Le Srimad-Bhagavatam (1.5.17) enseigne:
Ainsi que l'affirme la Bhagavad-gita (VI.41): sucinam srimatam gehe yoga-bhrasto bhijayate -celui qui dévie de la voie du bhakti-yoga se voit à nouveau offrir l'opulence des devas; après avoir joui de ces avantages matériels, il obtient la possibilité de renaître dans une noble famille de purs brahmanas ou dans une famille aisée, où il aura l'occasion de raviver sa conscience de Krsna. C'est exactement ce qui se produisit dans le cas de Priyavrata- qui constitue un exemple des plus glorieux de cette vérité. Avec le temps, il ne voulut plus de ses richesses matérielles, de son royaume, de sa femme et de ses fils; il en vint plutôt à vouloir renoncer à tout cela. Par suite, après avoir décrit la grandeur matérielle de Maharaja Priyavrata, Sukadeva Gosvami souligne dans ce verset sa tendance au renoncement. Les mots devarsi-carananusayana indiquent que Maharaja Priyavrata, qui s'était entièrement abandonné au grand sage Devarsi Narada, observait strictement, sous sa direction, toutes les pratiques de dévotion, de même que les principes régulateurs. En ce qui concerne la stricte adhésion aux principes régulateurs, Srila Visvanatha Cakravarti Thakura remarque: dandavat-pranamas tan anupatitah -en offrant sans hésitation son hommage (dandavat) à son maître spirituel et en observant rigoureusement ses instructions, le disciple progresse à coup sûr. Or Maharaja Priyavrata se conformait sans faillir à ces principes. Tant qu'on se trouve dans l'univers matériel, on doit subir l'influence des trois gunas (guna-visarga). Il ne faut pas croire que Maharaja Priyavrata se trouvait à l'abri de toute influence matérielle du fait qu'il jouissait de tous les biens de ce monde. En cet univers matériel, le plus riche comme le plus pauvre subissent le joug de la matière, car la richesse comme la pauvreté sont des créations des gunas. Comme l'enseigne la Bhagavad-gita (III.27): prakrteh kriyamanani gunaih karmani sarvasah -selon les gunas qui nous influencent, la nature matérielle nous accorde de jouir de ce monde dans des conditions plus ou moins favorables.

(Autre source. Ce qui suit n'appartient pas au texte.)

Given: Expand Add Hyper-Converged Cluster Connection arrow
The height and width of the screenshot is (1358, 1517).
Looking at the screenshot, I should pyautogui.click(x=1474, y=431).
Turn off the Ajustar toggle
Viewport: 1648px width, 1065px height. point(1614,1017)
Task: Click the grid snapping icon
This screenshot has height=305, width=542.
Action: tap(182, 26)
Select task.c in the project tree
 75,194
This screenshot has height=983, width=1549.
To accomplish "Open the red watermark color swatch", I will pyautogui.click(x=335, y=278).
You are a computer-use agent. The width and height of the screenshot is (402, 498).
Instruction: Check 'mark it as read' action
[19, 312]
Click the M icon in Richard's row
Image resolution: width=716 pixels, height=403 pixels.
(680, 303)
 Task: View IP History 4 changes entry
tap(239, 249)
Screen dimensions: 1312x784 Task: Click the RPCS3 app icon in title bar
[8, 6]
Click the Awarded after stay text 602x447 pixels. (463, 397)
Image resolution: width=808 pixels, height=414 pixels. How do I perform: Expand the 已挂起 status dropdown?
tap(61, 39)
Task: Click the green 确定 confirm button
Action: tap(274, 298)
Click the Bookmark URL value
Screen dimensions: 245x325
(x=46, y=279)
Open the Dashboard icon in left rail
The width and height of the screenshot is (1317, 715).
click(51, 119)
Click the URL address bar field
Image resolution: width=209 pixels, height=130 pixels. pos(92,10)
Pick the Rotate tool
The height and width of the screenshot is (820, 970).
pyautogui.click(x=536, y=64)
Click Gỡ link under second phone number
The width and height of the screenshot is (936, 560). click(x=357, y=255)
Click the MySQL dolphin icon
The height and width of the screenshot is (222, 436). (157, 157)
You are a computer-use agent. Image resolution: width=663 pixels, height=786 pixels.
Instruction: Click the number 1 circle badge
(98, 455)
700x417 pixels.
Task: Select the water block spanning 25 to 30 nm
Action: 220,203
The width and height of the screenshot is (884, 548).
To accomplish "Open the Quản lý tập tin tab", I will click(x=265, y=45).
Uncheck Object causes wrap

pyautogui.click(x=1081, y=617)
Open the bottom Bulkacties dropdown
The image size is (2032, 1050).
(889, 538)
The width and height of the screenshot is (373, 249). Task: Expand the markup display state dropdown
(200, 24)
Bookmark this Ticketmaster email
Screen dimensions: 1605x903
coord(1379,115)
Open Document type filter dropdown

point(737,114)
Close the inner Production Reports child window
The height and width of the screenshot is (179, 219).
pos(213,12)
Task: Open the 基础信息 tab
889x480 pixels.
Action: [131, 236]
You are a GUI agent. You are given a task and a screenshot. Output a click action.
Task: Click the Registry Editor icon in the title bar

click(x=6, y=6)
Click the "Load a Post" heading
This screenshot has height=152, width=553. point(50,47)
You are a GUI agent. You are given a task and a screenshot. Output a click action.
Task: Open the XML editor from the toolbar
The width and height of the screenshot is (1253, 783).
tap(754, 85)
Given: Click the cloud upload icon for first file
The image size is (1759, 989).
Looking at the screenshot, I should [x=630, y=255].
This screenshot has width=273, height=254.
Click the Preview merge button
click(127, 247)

aho asadhv anusthitam yad abhinivesito ham indriyair avidya-racita-visama-
visayandha-kupe tad alam alam amusya vanitaya vinoda-mrgam mam dhig dhig iti garhayam cakara.
Ah, maudit que je suis pour m'être laissé égarer par mes sens! Me voici tombé dans les plaisirs matériels, qui sont comme un puits dont l'ouverture est camouflée. En voilà assez! Je ne vais plus céder à une telle bassesse. Voyez un peu quel singe savant je suis devenu entre les mains de ma femme! Pour cela, un triste sort m'est réservé.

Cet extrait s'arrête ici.